### EXERCISE TASKS
(a) In the interview with The Rapid's new president and CEO, where did Andrew Johnson previously serve as COO?
(b) Extend the interview with The Rapid's new president and CEO from the point where it stops.
— Start of DOCUMENT PASSAGE —
As the new President and CEO of Grand Rapids-area Interurban Transit Partnership, known as The Rapid, Andrew Johnson hopes to leverage existing business support to grow the operation. Having previously served as the COO of the Champaign-Urbana Mass Transit District in central Illinois, Johnson views West Michigan’s “diversified” economy as a perfect place to start in working toward better transit service. He spoke with MiBiz about the future of The Rapid and how bus service fits into mobility in West Michigan.
How has your past experience prepared you to run a system like The Rapid?
Champaign-Urbana has great ridership because it’s got that built-in student base (from the University of Illinois), but locally, it’s not nearly as large — not even close to as large — as the Grand Rapids region. The Grand Rapids area is just really attractive in that it’s very supportive of public transportation, but at the same time, it’s really got more of a booming economy that’s more diversified as well. Whereas, I am coming from a university town where the university was what was going on.
What does that diversified economy mean for transit?
We’ve got more of a diverse base of industry and service. That allows somebody like me, who really loves public transportation from the standpoint of the impact that we can make in the community, as opposed to the private sector where I was for a while where it was all about that bottom line and everything. You can see every day how you’re impacting the community, and that’s really worth it to me.
Michigan is the car state. What’s your perception of how West Michigan uses transit? What do you see as the opportunities to expand upon that?
I look at it as there is a commitment to the concept of mobility. There is a recognition that there is great value in public transportation and that businesses throughout the region actively seek out ways to utilize public transportation. I think though, like the rest of the industry, we haven’t quite figured out how to harness that total mobility model yet.
What do you mean by that?
We can’t silo ourselves as, ‘We just do the buses. We’re not worried about anything else.’ We want to be able to give everyone here that same level of accessibility to transportation that isn’t their private car, through a variety of choices. I think with our partnerships with Grand Rapids, with some of the local businesses, we’re really working toward that. We haven’t quite found the formula yet, but the resources are being put into it so I am confident we will.
What other regions might you borrow best practices from?
— End of DOCUMENT PASSAGE —
— Start of DATA PROVIDED —
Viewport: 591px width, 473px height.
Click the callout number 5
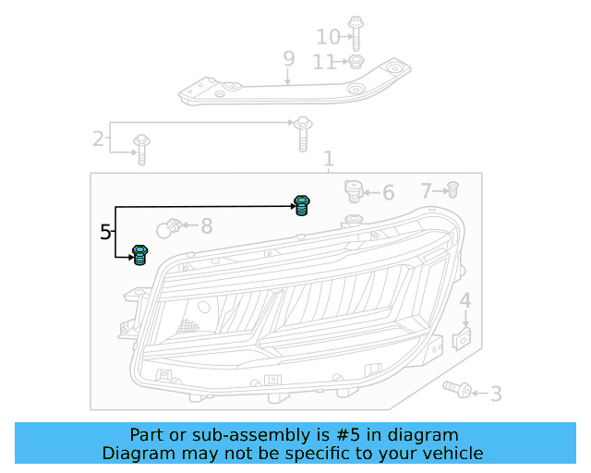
— End of DATA PROVIDED —
### ANSWERS BELOW
(a) At the Champaign-Urbana Mass Transit District in central Illinois.

(b)
Right off the top of my head, in Florida, the Tampa Bay area, they’ve partnered with Uber and Lyft to try to figure out some of the first mile/last mile (challenges). Also, (with) the choice riders (i.e., people with access to other modes of transit who still use public transit), you don’t necessarily want the density that you find on a public transit business, but (they) still don’t necessarily want to be driving themselves.
In your role as the CEO of one of the state’s largest transit systems, are there are certain policies you want to advocate for?
First and foremost, my job and the job of everyone here is to promote the value of public transportation and mobility. You can’t change the funding models until everyone truly believes that, ‘Hey, we have to have this. This is going to benefit everybody, not just a certain segment of the community. Let’s sit down and talk about how we can do this.’
How do you envision going about having those discussions?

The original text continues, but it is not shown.